What you are asked to do >> Each line of the entries below that includes "will" belongs in your answer.

Dataset extract >>
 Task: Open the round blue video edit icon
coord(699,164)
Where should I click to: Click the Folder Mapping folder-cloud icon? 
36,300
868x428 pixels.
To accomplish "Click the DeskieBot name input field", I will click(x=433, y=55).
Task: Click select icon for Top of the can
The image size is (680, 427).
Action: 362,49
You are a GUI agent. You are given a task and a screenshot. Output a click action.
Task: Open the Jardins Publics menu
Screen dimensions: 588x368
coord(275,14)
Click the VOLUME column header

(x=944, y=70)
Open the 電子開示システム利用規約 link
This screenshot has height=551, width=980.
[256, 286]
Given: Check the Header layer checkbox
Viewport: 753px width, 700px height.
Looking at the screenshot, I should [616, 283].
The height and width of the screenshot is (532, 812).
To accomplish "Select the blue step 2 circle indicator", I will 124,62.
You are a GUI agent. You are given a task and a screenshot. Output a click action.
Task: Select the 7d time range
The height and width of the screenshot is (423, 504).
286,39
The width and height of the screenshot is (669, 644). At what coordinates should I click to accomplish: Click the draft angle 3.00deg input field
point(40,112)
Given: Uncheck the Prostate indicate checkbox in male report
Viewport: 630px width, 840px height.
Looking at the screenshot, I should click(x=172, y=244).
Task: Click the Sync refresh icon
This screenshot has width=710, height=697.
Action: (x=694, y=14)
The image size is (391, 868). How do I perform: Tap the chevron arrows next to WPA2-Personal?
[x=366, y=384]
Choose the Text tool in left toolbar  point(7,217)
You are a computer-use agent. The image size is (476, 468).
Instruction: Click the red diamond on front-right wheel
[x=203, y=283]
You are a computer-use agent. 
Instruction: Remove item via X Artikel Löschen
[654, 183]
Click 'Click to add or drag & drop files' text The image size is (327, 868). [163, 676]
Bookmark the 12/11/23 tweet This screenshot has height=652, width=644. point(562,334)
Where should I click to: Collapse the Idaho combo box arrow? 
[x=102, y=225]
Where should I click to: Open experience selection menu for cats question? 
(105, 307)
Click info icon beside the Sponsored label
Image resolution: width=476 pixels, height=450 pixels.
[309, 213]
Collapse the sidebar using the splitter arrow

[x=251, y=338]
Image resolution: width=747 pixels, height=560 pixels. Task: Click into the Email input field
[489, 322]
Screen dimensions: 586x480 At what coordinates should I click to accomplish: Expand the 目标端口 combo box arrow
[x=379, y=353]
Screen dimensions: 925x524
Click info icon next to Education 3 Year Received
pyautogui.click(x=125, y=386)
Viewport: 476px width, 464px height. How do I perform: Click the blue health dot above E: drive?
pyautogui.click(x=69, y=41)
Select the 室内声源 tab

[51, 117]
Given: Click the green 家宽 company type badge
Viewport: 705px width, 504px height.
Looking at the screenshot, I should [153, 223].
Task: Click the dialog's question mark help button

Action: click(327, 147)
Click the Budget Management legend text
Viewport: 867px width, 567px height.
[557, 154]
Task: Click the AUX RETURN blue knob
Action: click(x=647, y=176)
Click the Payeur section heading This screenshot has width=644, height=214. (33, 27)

Solution to the problem >>
To accomplish "Click the DeskieBot name input field", I will click(x=433, y=55).
To accomplish "Select the blue step 2 circle indicator", I will 124,62.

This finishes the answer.